• _Task to complete_
Please return the part of the items that opens with the line containing "Where should I click to: Tap the single" and closes with the line containing "tap(56, 173)". Copy every line in it without change, including both end lines.
-------------------------
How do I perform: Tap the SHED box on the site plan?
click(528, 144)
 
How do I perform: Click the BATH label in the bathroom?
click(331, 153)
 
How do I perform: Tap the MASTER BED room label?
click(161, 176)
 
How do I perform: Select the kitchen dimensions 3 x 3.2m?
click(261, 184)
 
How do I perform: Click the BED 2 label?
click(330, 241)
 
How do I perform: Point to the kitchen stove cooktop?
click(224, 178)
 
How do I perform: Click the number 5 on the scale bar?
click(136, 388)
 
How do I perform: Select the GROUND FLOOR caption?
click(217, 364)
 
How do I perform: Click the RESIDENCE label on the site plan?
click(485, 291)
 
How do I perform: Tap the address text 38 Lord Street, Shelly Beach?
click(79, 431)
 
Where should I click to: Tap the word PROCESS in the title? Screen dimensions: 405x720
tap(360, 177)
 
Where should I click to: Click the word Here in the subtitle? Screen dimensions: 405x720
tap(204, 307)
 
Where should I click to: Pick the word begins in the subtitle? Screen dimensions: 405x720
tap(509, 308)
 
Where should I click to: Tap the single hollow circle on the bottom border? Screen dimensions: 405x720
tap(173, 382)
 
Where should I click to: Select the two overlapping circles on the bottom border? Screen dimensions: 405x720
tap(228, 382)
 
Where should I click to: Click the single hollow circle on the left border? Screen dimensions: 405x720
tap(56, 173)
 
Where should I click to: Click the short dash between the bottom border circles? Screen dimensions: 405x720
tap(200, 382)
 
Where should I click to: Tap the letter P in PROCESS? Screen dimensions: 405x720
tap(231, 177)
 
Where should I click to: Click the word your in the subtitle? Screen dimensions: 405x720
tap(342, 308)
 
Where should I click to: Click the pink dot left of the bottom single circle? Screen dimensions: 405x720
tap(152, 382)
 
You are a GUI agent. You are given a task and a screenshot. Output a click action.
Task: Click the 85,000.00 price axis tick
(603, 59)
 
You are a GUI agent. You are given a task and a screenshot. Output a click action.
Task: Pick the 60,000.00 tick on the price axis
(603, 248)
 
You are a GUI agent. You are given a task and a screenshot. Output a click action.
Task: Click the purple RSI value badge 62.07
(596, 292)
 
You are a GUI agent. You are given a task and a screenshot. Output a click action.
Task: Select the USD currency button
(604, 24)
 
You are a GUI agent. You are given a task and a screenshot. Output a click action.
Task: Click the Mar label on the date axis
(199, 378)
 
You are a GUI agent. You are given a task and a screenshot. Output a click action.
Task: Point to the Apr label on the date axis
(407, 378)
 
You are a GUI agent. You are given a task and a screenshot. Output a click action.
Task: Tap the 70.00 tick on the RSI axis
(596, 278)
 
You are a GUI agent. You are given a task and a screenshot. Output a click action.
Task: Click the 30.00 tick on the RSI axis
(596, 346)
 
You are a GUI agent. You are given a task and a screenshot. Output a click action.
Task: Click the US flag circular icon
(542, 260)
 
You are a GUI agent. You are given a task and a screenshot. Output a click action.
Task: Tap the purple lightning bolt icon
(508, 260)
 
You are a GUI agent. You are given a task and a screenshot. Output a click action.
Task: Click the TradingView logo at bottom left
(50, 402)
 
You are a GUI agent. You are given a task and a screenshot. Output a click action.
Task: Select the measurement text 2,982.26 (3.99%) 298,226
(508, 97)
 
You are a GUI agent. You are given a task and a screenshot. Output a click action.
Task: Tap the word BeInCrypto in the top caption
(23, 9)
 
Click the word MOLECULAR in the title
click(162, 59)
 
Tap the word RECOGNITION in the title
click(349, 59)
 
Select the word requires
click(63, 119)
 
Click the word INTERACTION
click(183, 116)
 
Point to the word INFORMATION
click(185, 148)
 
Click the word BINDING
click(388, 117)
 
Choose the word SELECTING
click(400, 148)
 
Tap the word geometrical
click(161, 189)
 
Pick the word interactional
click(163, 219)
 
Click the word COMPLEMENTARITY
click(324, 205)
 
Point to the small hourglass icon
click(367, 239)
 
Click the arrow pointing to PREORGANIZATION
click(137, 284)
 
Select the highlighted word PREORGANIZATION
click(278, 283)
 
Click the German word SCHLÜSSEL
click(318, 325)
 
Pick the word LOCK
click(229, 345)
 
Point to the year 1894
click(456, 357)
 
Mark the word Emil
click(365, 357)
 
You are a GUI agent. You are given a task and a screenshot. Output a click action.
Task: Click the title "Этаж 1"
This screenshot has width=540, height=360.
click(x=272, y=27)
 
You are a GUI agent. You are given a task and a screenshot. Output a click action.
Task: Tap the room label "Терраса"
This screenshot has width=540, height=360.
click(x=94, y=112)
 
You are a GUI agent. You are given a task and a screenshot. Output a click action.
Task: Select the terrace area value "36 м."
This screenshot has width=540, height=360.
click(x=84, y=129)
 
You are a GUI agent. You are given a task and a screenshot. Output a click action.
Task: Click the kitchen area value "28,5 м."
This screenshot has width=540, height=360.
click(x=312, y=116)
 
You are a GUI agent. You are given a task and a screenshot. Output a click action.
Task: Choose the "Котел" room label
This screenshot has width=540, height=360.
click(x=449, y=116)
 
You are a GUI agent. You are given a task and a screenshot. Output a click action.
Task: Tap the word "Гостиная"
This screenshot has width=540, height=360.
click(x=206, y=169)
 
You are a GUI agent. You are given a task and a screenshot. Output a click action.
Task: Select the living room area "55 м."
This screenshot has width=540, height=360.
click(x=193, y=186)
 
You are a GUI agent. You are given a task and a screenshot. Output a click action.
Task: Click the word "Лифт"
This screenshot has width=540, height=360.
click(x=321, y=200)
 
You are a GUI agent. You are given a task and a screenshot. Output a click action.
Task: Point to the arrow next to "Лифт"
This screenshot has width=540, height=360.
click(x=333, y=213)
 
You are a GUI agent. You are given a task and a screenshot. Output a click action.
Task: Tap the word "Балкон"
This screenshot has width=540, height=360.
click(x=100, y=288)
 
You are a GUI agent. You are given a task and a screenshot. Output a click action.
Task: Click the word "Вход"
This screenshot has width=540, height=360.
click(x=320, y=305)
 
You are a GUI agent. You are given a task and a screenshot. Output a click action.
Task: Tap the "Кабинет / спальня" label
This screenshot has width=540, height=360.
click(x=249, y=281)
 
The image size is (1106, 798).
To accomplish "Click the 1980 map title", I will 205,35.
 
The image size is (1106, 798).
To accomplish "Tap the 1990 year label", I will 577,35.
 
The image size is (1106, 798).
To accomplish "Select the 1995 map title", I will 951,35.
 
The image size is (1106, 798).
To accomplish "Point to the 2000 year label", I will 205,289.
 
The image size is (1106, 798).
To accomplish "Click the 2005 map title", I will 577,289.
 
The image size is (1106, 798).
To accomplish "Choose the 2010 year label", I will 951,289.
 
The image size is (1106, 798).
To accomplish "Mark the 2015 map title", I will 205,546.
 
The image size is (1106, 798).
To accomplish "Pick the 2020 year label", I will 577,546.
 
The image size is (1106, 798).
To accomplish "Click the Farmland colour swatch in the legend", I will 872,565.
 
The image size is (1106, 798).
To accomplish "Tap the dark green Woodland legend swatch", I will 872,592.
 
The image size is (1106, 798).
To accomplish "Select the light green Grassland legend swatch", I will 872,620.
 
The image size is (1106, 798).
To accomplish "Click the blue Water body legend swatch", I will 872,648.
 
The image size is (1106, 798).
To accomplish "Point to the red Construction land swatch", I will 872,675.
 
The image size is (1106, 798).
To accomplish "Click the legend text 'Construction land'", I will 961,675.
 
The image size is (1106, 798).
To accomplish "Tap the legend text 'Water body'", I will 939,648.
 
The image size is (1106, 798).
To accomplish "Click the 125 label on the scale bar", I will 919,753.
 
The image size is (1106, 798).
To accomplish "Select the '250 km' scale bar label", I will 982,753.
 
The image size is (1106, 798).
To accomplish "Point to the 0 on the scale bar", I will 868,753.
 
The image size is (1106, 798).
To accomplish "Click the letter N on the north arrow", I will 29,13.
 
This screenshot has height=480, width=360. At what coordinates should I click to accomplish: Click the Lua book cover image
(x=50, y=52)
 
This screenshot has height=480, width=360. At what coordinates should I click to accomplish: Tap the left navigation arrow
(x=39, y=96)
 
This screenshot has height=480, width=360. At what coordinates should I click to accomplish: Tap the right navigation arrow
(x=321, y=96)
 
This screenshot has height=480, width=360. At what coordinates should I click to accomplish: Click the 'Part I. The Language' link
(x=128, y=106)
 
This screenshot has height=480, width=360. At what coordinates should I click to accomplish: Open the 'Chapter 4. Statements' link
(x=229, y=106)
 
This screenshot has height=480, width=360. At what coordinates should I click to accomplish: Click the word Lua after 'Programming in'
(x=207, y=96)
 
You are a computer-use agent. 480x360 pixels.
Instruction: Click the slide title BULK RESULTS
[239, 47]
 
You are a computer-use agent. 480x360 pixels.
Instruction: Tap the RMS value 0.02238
-------------------------
• _Response to the exercise_
Where should I click to: Tap the single hollow circle on the bottom border? Screen dimensions: 405x720
tap(173, 382)
 
Where should I click to: Select the two overlapping circles on the bottom border? Screen dimensions: 405x720
tap(228, 382)
 
Where should I click to: Click the single hollow circle on the left border? Screen dimensions: 405x720
tap(56, 173)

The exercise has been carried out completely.